2. For patients in a subgroup with good prognosis, there is no statistically significant difference in survival between combined androgen blockade and monotherapy

  • Only six trials reported outcomes stratified by prognostic group. Two trials reported that combined androgen blockade was of greater benefit than monotherapy for patients with good prognostic factors but did not report whether these results were statistically significant.

Three other trials, which reported on both good and poor prognostic subgroups, found no statistically significant differences in outcome between treatment arms for either subgroup. The Southwest Oncology Group trial (INT 0105), the only trial prospectively designed and adequately powered to compare outcomes for good-risk patients, also found no significant difference in survival between combined androgen blockade and monotherapy.

3. Nonsteroidal antiandrogens may be more effective than cyproterone for combined androgen blockade

  • No trial using cyproterone reported a significant difference or a trend favoring combined androgen blockade.
  • The meta-analysis found a hazard ratio of 1.168 (95 percent CI 0.919 to 1.484) when combined androgen blockade used cyproterone compared to a hazard ratio of 0.926 (95 percent CI 0.812 to 1.056) when combined androgen blockade used a nonsteroidal antiandrogen.
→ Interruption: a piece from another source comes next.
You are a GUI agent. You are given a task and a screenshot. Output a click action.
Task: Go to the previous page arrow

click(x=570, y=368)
4. There is no statistically significant difference in survival among patients given combined androgen blockade with different nonsteroidal antiandrogens

  • Of the three trials that reported a statistically significant difference in survival favoring combined androgen blockade, two used flutamide and one used nilutamide.
  • The meta-analysis found that combined androgen blockade using flutamide or nilutamide appears to be equivalent. The hazard ratio is 0.878 (95 percent CI 0.564 to 1.368) in trials using nilutamide and 0.945 (95 percent CI 0.779 to 1.147) in trials using flutamide.
  • No trials comparing combined androgen blockade using bicalutamide to monotherapy met the study selection criteria for this report.
  • One trial compared four combined androgen blockade regimens (leuprolide with flutamide or bicalutamide and goserelin with flutamide or bicalutamide). There was no statistically significant difference in overall survival between the flutamide and bicalutamide regimens (hazard ratio 0.87; 95 percent CI 0.72 to 1.05).
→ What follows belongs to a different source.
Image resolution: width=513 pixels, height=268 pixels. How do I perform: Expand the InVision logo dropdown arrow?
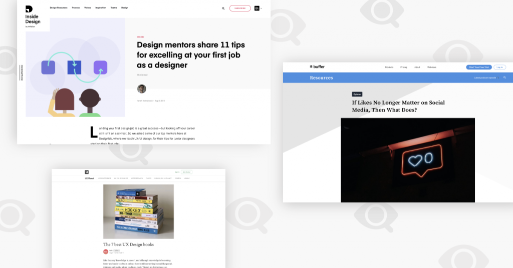tap(261, 9)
5. The evidence comparing adverse effects is limited but favors monotherapy over combined androgen blockade. Withdrawal from therapy occurred more often among patients treated with combined androgen blockade (10 percent) than among patients treated with monotherapy (4 percent)

6. There is little evidence comparing the effects of combined androgen blockade and monotherapy on quality of life, but the best available evidence favors monotherapy over combined androgen blockade

  • The quality of life substudy from INT 0105, the largest single trial and the only randomized comparison of combined androgen blockade with monotherapy to use a formal instrument to measure quality of life, reported significantly more problems with emotional functioning in those treated with flutamide plus orchiectomy than in those treated with orchiectomy alone.
  • One trial reported marked discrepancies between patients' and physicians' perceptions of quality of life parameters. Similar findings were reported from a nonrandomized study.